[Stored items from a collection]
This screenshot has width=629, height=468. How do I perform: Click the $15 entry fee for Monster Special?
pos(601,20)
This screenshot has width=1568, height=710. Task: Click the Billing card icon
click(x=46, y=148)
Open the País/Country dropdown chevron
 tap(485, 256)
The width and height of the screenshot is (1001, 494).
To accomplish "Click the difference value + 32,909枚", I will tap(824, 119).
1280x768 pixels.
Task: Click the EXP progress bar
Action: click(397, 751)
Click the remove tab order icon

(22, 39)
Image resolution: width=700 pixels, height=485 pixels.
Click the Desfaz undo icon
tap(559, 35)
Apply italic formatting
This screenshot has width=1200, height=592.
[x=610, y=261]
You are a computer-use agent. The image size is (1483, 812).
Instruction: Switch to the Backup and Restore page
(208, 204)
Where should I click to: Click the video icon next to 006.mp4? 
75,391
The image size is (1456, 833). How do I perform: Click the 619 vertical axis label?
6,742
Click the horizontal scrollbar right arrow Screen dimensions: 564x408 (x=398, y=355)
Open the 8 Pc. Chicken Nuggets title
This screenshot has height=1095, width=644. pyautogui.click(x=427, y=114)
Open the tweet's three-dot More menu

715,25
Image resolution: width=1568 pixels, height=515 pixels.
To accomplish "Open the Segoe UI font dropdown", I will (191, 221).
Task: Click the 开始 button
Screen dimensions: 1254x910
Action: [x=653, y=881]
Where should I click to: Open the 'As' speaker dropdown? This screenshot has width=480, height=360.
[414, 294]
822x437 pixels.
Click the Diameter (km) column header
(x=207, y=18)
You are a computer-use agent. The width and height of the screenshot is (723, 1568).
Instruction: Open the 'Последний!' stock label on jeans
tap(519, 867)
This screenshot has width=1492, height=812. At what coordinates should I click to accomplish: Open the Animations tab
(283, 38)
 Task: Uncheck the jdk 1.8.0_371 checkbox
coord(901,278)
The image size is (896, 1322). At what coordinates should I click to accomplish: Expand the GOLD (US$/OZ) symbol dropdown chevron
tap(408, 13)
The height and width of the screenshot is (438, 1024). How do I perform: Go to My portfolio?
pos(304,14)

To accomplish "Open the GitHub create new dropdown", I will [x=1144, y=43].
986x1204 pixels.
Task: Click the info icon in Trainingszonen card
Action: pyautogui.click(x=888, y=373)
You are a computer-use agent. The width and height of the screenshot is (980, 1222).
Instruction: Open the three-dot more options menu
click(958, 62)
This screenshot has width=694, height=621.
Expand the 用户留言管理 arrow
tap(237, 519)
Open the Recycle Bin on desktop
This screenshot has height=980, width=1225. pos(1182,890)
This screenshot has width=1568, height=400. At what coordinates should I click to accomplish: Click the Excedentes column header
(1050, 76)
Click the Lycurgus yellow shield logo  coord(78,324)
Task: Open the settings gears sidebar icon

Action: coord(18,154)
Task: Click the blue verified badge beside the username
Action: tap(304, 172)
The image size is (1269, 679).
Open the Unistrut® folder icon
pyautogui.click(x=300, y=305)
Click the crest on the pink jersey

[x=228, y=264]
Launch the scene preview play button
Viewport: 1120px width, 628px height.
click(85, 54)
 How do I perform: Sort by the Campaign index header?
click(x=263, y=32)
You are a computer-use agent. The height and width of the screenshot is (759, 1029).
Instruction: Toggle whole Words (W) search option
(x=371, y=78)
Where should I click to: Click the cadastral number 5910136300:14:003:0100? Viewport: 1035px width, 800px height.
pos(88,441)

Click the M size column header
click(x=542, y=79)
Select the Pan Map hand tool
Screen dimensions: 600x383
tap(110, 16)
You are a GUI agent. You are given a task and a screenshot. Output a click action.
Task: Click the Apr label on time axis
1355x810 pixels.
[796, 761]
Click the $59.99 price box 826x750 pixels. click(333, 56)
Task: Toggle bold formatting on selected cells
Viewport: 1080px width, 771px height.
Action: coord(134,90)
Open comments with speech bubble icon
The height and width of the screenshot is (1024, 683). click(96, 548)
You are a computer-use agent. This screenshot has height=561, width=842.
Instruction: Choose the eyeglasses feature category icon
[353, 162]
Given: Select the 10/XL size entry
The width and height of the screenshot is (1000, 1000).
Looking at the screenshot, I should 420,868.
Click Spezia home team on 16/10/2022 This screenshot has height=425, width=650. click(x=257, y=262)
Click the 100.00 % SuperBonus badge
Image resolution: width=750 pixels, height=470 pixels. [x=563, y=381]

EXERCISE OBJECTIVE:
Only lines containing the word "agent" should appear in the answer, and every such line from the records above must be there.

SOLUTION:
You are a computer-use agent. The image size is (1483, 812).
You are a computer-use agent. The width and height of the screenshot is (723, 1568).
You are a computer-use agent. The width and height of the screenshot is (980, 1222).
You are a computer-use agent. The height and width of the screenshot is (759, 1029).
You are a GUI agent. You are given a task and a screenshot. Output a click action.
You are a computer-use agent. This screenshot has height=561, width=842.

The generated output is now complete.